_Exercise objective_
If a line in the data below contains the word "Expand", copy it out.

Data section start

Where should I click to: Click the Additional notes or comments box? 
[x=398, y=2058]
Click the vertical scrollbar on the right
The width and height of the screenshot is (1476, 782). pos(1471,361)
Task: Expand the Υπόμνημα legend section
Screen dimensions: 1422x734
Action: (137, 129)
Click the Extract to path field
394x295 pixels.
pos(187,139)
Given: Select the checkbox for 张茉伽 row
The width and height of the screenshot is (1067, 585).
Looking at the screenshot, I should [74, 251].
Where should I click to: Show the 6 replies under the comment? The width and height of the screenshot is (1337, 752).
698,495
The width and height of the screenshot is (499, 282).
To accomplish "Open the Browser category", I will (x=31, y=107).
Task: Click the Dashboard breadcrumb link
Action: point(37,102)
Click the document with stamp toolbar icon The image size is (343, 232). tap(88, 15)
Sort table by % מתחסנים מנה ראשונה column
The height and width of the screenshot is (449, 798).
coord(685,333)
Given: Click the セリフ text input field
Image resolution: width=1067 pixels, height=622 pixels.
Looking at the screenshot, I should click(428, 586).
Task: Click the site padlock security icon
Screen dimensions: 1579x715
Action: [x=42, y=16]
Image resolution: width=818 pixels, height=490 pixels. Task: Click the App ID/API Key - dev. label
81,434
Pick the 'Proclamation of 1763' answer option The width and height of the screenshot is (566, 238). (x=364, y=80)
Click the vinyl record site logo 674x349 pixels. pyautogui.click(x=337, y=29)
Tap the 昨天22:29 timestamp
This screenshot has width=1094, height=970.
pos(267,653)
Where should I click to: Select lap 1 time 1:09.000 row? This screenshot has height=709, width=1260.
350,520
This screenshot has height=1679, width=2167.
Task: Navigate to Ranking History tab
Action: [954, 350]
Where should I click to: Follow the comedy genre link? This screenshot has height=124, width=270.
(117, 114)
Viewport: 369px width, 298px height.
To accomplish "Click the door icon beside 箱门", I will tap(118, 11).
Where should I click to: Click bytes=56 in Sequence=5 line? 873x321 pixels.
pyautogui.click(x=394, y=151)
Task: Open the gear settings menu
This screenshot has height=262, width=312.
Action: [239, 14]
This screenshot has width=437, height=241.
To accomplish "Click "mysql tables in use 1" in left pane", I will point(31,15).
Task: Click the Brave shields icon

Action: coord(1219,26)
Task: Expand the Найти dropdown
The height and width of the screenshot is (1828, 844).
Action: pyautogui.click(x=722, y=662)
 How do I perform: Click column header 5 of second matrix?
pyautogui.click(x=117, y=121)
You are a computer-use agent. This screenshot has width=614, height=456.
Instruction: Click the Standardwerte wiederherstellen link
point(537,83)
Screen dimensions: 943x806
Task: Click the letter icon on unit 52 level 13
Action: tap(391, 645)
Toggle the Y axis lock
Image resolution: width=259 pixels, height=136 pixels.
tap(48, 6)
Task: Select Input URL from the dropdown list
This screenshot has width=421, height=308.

Data section end

_Expected answer_
Task: Expand the Υπόμνημα legend section
Task: Expand the Найти dropdown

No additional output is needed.